I’m tired. Not tired as in stressed or overworked or had a late night yesterday, no I’m tired as in seriously sleep deprived going on six weeks. What counts as seriously sleep deprived? Four to six hours every night for more than forty days should do it. It adds up!
Truthfully, I’ve never been big on sleep. In college all-nighters were common enough, I even pulled an infamous all-weeker my first semester of freshman year (not recommended!), but as I get older I find myself valuing sleep more and more. Which is funny because now that I do, I can’t seem to get it!
Lately I have been in a major funk. Depressed, frustrated, and just all around blah. But why can’t I be this way and still get some sleep? Because being so tired all of the time is only contributing the funk I’m in. I feel off, mentally and physically, which is making me unproductive. Which in turn only adds to any negative feelings I can’t seem to shake.
I’m so jealous of my husband, Roy, who seems to have the opposite problem. Whenever he is in a funk all he does it sleep. And when he’s fine and funkless he can still sleep pretty much anywhere any time he wants. It is never involuntary – it’s not like he has a sleeping disorder and can’t stay awake – but seriously he can be on the couch, watching TV or even in the middle of a conversation – if he is tired and his body needs sleep, he gets it. He can nap during the day, sleep through noise and animals jumping on him… J-E-A-L-O-U-S.
I can’t do any of those things. First off, I’m a light sleeper. The slightest movement in the room wakes me up – and I’m deaf, so you know it’s bad! Secondly, I cannot sleep during the day. It’s not a light thing, it’s some kind of twisted biological clock. My body knows if it is daytime and will not let me sleep if it is. Forget blackout curtains or a mild sleeping pill – nothing helps.
And on the subject of sleeping pills – yeah I take a mild dose of one. I also take melatonin. I also don’t do anything on my phone or look at a screen 20-30 minutes before bed (there was a study about it affecting sleep patterns). I don’t get my blood pumping at night, and I always unwind before bed.
Sometimes I can’t fall asleep, but much more often I simply wake up after only a few hours and can’t get back to sleep. Sometimes there is a specific reason like my stomach is bothering me or I have to pee. Or something has me extra-stressed. But more than half the time there really isn’t a specific culprit. I’m just up and once I’m up there is no going back to bed.
I’m to the point where I don’t know what to do. I’ve already been to the doctor about it (hence the mild sleeping pill) and it’s not like I’m back in college and totally devalue sleep or take it for granted.
I used to see sleep as a waste of time. I used to think about all of the things people could do with the time they spent sleeping. But that was my clueless naïve twenty-something brain. Now I long for sleep and see its benefits – mentally, physically, and emotionally.

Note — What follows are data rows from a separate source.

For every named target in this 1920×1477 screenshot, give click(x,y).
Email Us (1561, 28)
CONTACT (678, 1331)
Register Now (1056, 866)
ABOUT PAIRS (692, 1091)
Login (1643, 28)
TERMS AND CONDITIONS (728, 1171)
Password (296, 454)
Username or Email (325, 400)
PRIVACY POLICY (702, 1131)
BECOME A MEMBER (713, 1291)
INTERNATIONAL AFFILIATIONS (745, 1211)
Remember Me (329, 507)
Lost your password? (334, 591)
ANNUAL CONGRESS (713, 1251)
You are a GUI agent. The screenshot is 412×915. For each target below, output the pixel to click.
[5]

The other day Roy said, “This is really getting to be a problem.” He was referencing my lack of sleep and I bit back the urge to sarcastically quip, “Tell me about it,” in reply.
But it was as if I said that aloud, because Roy wanted to talk go on and on about how tired I look and how it isn’t good for me to be without sleep for so long etc. and I finally said in a clipped tone, “Can we please not talk about how tired I am? I would like to sleep, I would, but I’m not. And I don’t know what else to do for it, so unless you have a suggestion can we not talk about it ever again.”
Because talking about feels like picking at a scab that isn’t fully closed. I know sleep is important for anyone. I know that with my extensive medical resume it is especially important for me. I know I look exhausted (and guess what, I feel exhausted too). I know it’s affecting me and that is spilling out into my day-to-day. But unless someone has suggestions on what might help – why discuss it at length? I want to sleep and I can’t, so there is no benefit to talking about how tired I am and how important sleep is. I already know both of these things and yet cannot get the sleep I need.
I’m hoping that changes soon. It’s not like I am not sleeping because of a specific problem and I finally have the solution to it so the sleep should fix itself, but enough is enough. I’m hoping it’s come to that. I just want to SLEEP already. I want to sleep as I should going forward, and quite frankly would be ecstatic to catch up on some of the sleep I’ve missed out on.
It’s good to have #goals. Until then though I guess I will just be a slightly off crank who keeps Googling like a madman to find a homemade remedy or tip that might mean an extra hour or two of sleep. Every little bit helps!